▸ Compito assegnato
Prosegui il brano su Berlinguer e il Pci a partire dalla sua ultima frase.

▸ Brano selezionato
----------------

Secondo me bisogna distinguer Berlinguer come capo politico comunista dal Berlinguer politico generale.

Dal punto di vista del capo comunista senza berlinguer il pci sarebbe finito o nell'anarchia nell'ambito delle tensioni del terrorismo o sarebbe stato ancora di più ortodosso all'ideologia di Mosca, Berlinguer in questo senso fu il normalizzatore del Pci. Il culto della personalità che gli costruirono intorno durato fino ad oggi
fu sostanzialmente uno stalinismo italiano che il segretario sfruttò per mettere in atto il distacco, lento e graduale, da Mosca.
Berlinguer fu il primo vero segretario comunista nella pienezza dei suoi poteri: Togliatti era una pedina di Stalin e le recenti ricerche ci hanno dimostrato che quasi tutte le sue mosse politiche(come la svolta di salerno) furono ispirate dal dittatore georgiano ed erano funzionali agli interessi di Mosca; il bravo luigi Longo
grande combattente politicamente non esisteva.
Come capo comunista berlinguer mostrò coraggio, so che oggi può sembrare banale ma dire nel 1976 che si sentiva più sicuro sotto l'ombrello della nato o l'anno dopo andare all'anniversario della rivoluzione d'ottobre ed affermare, con linguaggio affettato certo, che la democrazia popolare era una cretinata, non sono cose da poco.
La sua forza però fu anche la sua debolezza. Il suo essere troppo uomo di partito fece si che le sue scelte politiche generali si tramutassero in errori o disastri catastrofici come l'appoggio all'occupazione della fiat che scatenò la marcia dei quarantimila che fu la caporetto della sinistra in Italia.

A ben vedere questa è stata la vera eredità nociva del berlinguerismo che si è trasferita ai suoi eredi, non tanto invece la questione morale che era tipica dell'ipocrisia comunista dato che si dimenticava che il pci partecipava attivamente all'occupazione dello stato amministrandonee 1/3.

----------------

▸ Sezione dati
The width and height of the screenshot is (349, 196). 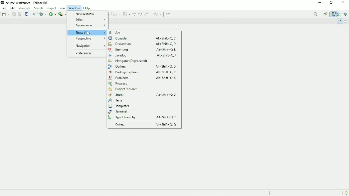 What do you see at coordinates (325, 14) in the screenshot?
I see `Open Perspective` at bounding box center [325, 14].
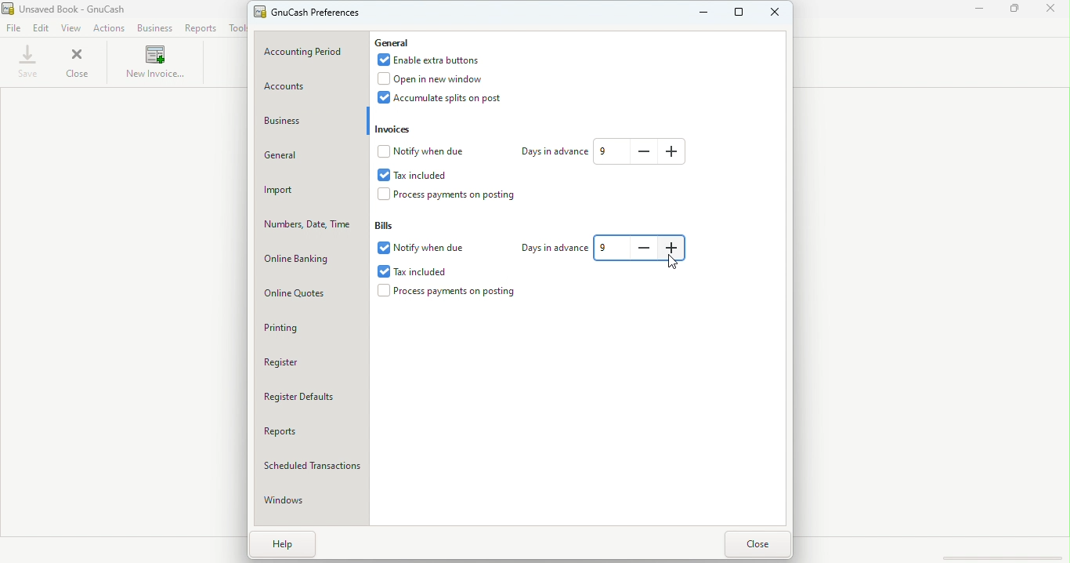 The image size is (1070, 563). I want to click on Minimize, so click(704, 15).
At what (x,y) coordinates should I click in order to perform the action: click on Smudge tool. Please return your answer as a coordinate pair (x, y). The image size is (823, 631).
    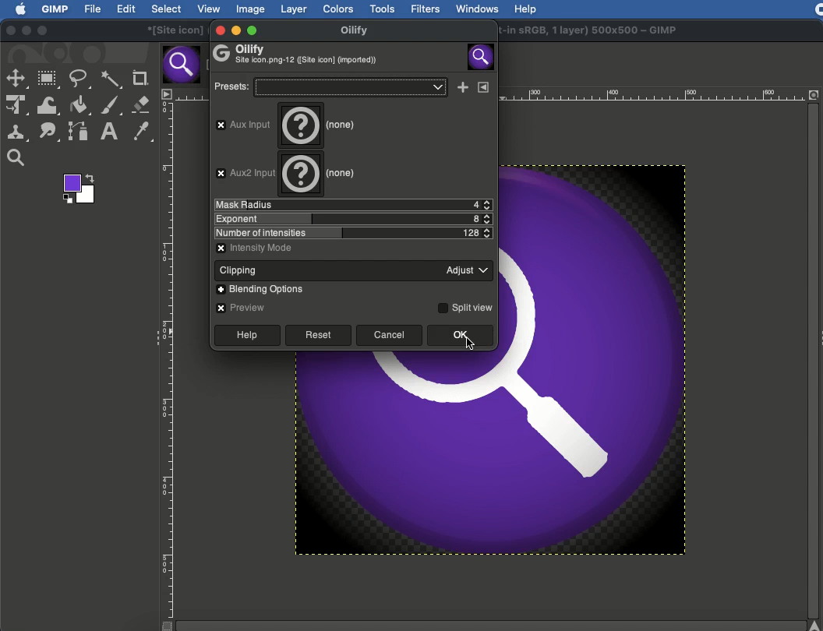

----------------

▸ Risposta al compito
In un paese come l'italia dove il reducismo è uno sport nazionale gli eredi politici di berlinguer ne hanno seguito le orme: un po' per necessità dato che senza la legittimazione politica dell'essere stati "vicini" a Berlinguer non sarebbero mai diventati leader, un po'perché non conoscevano altro modo di fare politica.
La dimostrazione plastica è stato Massimo D'alema che non a caso era il preferito di Berlinguer: imbattibile come uomo di partito tanto da riuscire ad essere decisivo anche da non parlamentare come le ultime elezioni per il PDR ci hanno dimostrato, totalmente inadeguato alla prova del governo.

Da questo punto di vista Max ha ragione, la forza del pci è la dannazione della sinistra che da lì vede ancora venire la sua legittimazione.
In paesi come l'Inghilterra invece le sconfitte elettorali e la devastazione del partito laburista tra gli anni settanta e ottanta ha permesso la rifondazione del partito aprendo una fase politica completamente nuova.

Mentre non sono affatto d'accordo con l'idea proposta da Max del compromesso storico. Per Berlinguer il compromesso storico era una prova della sua forza politica resa ancora più necessaria dal rapimento di Moro che pemettendogli di inserirsi nella linea dura smarcava definitivamente il pci dalle ambiguità che per anni lo avevano contraddistinto.

Moro invece era un fatalista, pensava che alla fine il comunismo, non solo in Italia, avrebbe prevalso e per questo fosse meglio anticipare il risultato portando il pci al governo con una transazione mordiba. Meglio soprattutto per la democrazia cristiana che avrebbe così conservato un ruolo centrale così com'era, che nella visione politica di Moro -uno che alle riforme non credeva- era fondamentale.

Il compromesso storico fu quello che nel gioco degli scacchi è l'arrocco, una mossa difensiva tesa a preservare il duopolio Dc-pci.
Poi è vero che mai Moro avrebbe dato il suo assenso al Pd il quale è frutto di una corrente diverso del pensiero cattocomunista, quella dossettiano-prodiana.